§ WHAT THE TASK REQUIRES:
Who directed the film, according to the movie review below?

** Opening EXTRACT TO READ block **

Movie Review – He’s Just Not That Into You
– Summary –
Director :Ken Kwapis
Cast : Drew Barrymore, Jennifer Aniston, Jennifer Connelly, Ben Affleck, Justin Long, Scarlett Johansson, Kevin Connolly, Ginnifer Goodwin, Kris Kristofferson, Hedy Burress, Stephen Jared, Busy Phillips, Leonardo Nam, Rod Keller.
Year Of Release : 2009
Length : 120 excruciating minutes
Synopsis: Multiple storylines involving people trying to find love, falling in love, and discovering that they don’t love each other, all told in a mishmash of drama, comedy and broad chick-flick appeal.
Review : They did it so much better in Love Actually. HJNTIY is a lackluster, overwrought mix of comedy and drama that lacks true pathos and descends into generic, hollow rom-com humour, with little to set it apart from the many films of this ilk that have come before it. Kwapis has directed a kwappy film.
Dreary, convoluted and “witty” exploration of love in all it’s forms, from those looking for it, to those falling out of it. This film, based on a book which was based on a line from an episode of Sex & The City, (a more groan-inducing backstory there hasn’t been!) is a rambling, unfocused example of chick-flick emptiness, with all the coherent moral fortitude of an issue of Cosmo.
In a strange twist of fate, only one of the storylines has anything to do with the title of the film, a cumbersome entity which doesn’t engender a lot of support from a male viewing audience.
I’ll blatantly admit to despising the majority of “chick flick” films that come out of Hollywood, since they lack the one redeeming factor that makes them viewable to a critic like me: common sense. It’s nothing new to say that most chick flicks lack, a little like Star Wars, realism. They elevate the love aspect to inhuman levels of grandiosity, a purported skewering of relationships and interpersonal bantering that often borders on impossibly saccharine and invariably duplicitous. Most chick flick movies are designed to make women feel either two things: loved, or under-appreciated. More often than not, it’s the latter, due to the male star’s of these kinds of films being so overly magnanimous and appreciative of their female co-star’s charms that they all end up kowtowing to the demands of the fairer sex. realism in these films is flimsy at best, absent at worst. I admit these films are designed to appeal to the fantasy women have that their men could, in fact, act like some love-struck Hollywood star in a perfectly scripted film; that in itself doesn’t do us blokes any favors.
I mentioned at the top of this review that this kind of film was done so much better in Love Actually, perhaps one of the more polarizing chick-flicks to come out of the film industry in many a year. Love Actually, which strung a bunch of stories together that involved people falling in and out of love, both romantic and platonic, was actually quite a sweet little affair, a puffy little desert of a film which neither managed to insult my intelligence nor attempt to educate me: it’s simply the finest example of a cinematic box of chocolates I’ve seen in ages. Where HJNTIY falls flat is in it’s inability to capture the charm or zest of the same genre: it’s essentially a retread of that superior film in terms of multiple characters intertwined with each other in some way. Just done with a masochistic American slant.

** Closing EXTRACT TO READ block **
** Opening THE DATA block **

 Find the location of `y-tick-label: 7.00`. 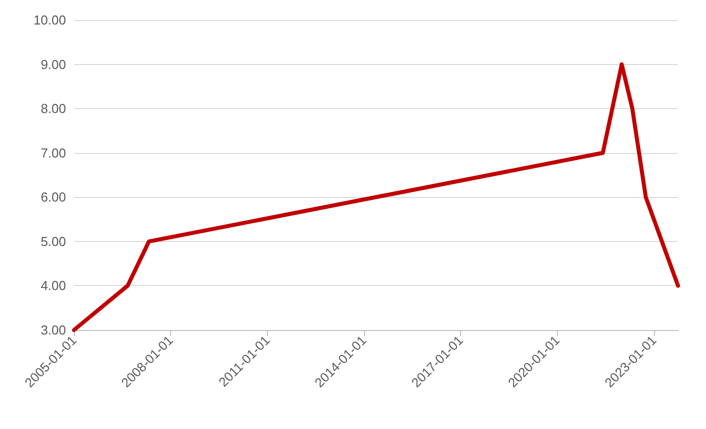

y-tick-label: 7.00 is located at coordinates (53, 152).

** Closing THE DATA block **

§ EXERCISE RESPONSE:
Ken Kwapis